A parte i traditori seriali, credo che il sesso non costituisca affatto il collante principale nel tradimento. Si instaura una relazione (che piaccia o no, che venga negata o meno) con un'aspettativa di condivisione e/o un'effettiva condivisione di pensieri ed emozioni che si crede non siano (più) possibili con il partner ufficiale.
La comunicazione, in generale ma soprattutto in amore, è un'arte che va coltivata continuamente invece a volte a furia di abbozzare e non dire quel che si pensa per il quieto vivere della routine e perchè lo si avvertirebbe come l'inizio di un progressivo allontanamento, ci si ritrova pian piano con indosso dei "vestiti" in cui si fa fatica a riconoscersi.
L'incontro con qualcun altro rappresenta un'occasione, l'occasione di smettere illusoriamente quei vestiti per illusoriamente pensare di poterne indossare degli altri, l'illusione di poter essere guardato con occhi diversi da quelli che ti considerano infine "solo" in un certo modo. E' nell'illusione di potersi rigenerare a nuova vita e di sentirsi "importanti" che gli amanti cadono (= è l'uomo/donna per me, mi fa sentire come nessun altro) e alla quale è difficile rinunciare perchè a tratti assume i contorni di una possibilità reale.
Solo che nella maggior parte dei casi la realtà esistenziale è una strada che è già stata solcata e tracciata a prezzo di fatica, rinunce e sacrifici (che è ciò che porta ai guasti nella comunicazione dei partner) e quando si lotta tanto per un progetto è difficile "disfarsene" seppure non soddisfi in tutto o in parte. E' con questa "lotta" pregressa, a mio avviso, che un/una amante viene "soppesato" ed è il fulcro della sua posizione "impari" sia in quanto single sia che abbia a sua volta un partner.

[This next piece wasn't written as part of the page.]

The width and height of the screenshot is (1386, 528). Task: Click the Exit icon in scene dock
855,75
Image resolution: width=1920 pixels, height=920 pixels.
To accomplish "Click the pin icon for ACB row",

Non giustifico il tradimento ma penso che per molti occorra passarci per rendersi conto che si possono trovare vie meno distruttive e più rispettose di sè e degli altri.
Chiedersi se in tutto questo ci sia o vi sia stato amore, amore di sè e/o dell'altro o vi sia solo egoismo, mi sembra riduttivo e pernicioso.. mi sembra che non centri il problema. Il problema è ritrovarsi (tra sè e sè e con il partner) su altre basi e qui bisogna disporsi ad esercitare l'accettazione: di sè, dell'altro, di quel che è accaduto, che quel che si ha non è come si pensava che potesse essere, di quel che potrà essere ancora o che non sarà più, ecc.
Sul dare per scontato: un conto è dare e avere fiducia circa la stabilità di un rapporto (sacrosanto), un altro è dare per scontata una persona: "costringerla" in determinate caratteristiche immutabili nel tempo mi sembra mortifero di qualunque rapporto si voglia avere con essa.